Restate all the data word for word, leaving nothing out.
--- DATASET ENTRIES ---
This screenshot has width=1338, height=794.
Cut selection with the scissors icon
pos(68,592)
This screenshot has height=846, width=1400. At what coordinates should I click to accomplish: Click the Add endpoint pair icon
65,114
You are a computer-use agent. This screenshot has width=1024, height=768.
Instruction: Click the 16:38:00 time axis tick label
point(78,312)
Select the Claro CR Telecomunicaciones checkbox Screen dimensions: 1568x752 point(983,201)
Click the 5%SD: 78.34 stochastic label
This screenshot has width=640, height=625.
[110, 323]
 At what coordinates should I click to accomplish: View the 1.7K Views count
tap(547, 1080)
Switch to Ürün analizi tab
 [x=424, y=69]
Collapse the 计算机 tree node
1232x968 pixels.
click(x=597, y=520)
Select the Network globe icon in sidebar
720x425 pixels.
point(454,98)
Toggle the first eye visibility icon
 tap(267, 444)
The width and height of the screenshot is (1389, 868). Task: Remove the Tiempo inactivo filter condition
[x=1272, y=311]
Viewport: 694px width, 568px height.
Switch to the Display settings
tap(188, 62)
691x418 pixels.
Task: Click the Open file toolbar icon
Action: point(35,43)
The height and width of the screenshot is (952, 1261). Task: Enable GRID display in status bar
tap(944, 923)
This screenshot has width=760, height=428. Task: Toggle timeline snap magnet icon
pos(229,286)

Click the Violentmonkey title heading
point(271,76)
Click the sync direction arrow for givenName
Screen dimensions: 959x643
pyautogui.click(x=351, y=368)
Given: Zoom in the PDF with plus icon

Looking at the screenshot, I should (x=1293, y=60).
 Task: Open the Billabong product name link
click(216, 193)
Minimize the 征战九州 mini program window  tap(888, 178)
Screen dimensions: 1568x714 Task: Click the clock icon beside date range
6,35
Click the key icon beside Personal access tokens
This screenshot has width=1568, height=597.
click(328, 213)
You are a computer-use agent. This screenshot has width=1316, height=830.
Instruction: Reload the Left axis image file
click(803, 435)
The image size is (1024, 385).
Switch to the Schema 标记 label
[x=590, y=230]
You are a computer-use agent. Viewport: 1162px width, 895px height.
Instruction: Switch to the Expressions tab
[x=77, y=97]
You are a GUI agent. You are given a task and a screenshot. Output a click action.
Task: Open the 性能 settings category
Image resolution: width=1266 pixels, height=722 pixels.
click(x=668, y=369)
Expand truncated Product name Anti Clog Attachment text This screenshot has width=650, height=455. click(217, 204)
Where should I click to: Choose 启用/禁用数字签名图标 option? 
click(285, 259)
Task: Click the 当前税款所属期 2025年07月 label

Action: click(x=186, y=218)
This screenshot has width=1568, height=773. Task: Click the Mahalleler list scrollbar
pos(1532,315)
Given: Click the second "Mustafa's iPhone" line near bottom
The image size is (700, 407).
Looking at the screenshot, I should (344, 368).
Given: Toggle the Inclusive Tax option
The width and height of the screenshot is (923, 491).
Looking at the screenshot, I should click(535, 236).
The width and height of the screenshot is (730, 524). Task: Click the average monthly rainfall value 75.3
---
→ **ANSWER BOX**
This screenshot has width=1338, height=794.
Cut selection with the scissors icon
pos(68,592)
This screenshot has height=846, width=1400. At what coordinates should I click to accomplish: Click the Add endpoint pair icon
65,114
You are a computer-use agent. This screenshot has width=1024, height=768.
Instruction: Click the 16:38:00 time axis tick label
point(78,312)
Select the Claro CR Telecomunicaciones checkbox Screen dimensions: 1568x752 point(983,201)
Click the 5%SD: 78.34 stochastic label
This screenshot has width=640, height=625.
[110, 323]
 At what coordinates should I click to accomplish: View the 1.7K Views count
tap(547, 1080)
Switch to Ürün analizi tab
 [x=424, y=69]
Collapse the 计算机 tree node
1232x968 pixels.
click(x=597, y=520)
Select the Network globe icon in sidebar
720x425 pixels.
point(454,98)
Toggle the first eye visibility icon
 tap(267, 444)
The width and height of the screenshot is (1389, 868). Task: Remove the Tiempo inactivo filter condition
[x=1272, y=311]
Viewport: 694px width, 568px height.
Switch to the Display settings
tap(188, 62)
691x418 pixels.
Task: Click the Open file toolbar icon
Action: point(35,43)
The height and width of the screenshot is (952, 1261). Task: Enable GRID display in status bar
tap(944, 923)
This screenshot has width=760, height=428. Task: Toggle timeline snap magnet icon
pos(229,286)

Click the Violentmonkey title heading
point(271,76)
Click the sync direction arrow for givenName
Screen dimensions: 959x643
pyautogui.click(x=351, y=368)
Given: Zoom in the PDF with plus icon

Looking at the screenshot, I should (x=1293, y=60).
 Task: Open the Billabong product name link
click(216, 193)
Minimize the 征战九州 mini program window  tap(888, 178)
Screen dimensions: 1568x714 Task: Click the clock icon beside date range
6,35
Click the key icon beside Personal access tokens
This screenshot has width=1568, height=597.
click(328, 213)
You are a computer-use agent. This screenshot has width=1316, height=830.
Instruction: Reload the Left axis image file
click(803, 435)
The image size is (1024, 385).
Switch to the Schema 标记 label
[x=590, y=230]
You are a computer-use agent. Viewport: 1162px width, 895px height.
Instruction: Switch to the Expressions tab
[x=77, y=97]
You are a GUI agent. You are given a task and a screenshot. Output a click action.
Task: Open the 性能 settings category
Image resolution: width=1266 pixels, height=722 pixels.
click(x=668, y=369)
Expand truncated Product name Anti Clog Attachment text This screenshot has width=650, height=455. click(217, 204)
Where should I click to: Choose 启用/禁用数字签名图标 option? 
click(285, 259)
Task: Click the 当前税款所属期 2025年07月 label

Action: click(x=186, y=218)
This screenshot has width=1568, height=773. Task: Click the Mahalleler list scrollbar
pos(1532,315)
Given: Click the second "Mustafa's iPhone" line near bottom
The image size is (700, 407).
Looking at the screenshot, I should (344, 368).
Given: Toggle the Inclusive Tax option
The width and height of the screenshot is (923, 491).
Looking at the screenshot, I should click(535, 236).
The width and height of the screenshot is (730, 524). Task: Click the average monthly rainfall value 75.3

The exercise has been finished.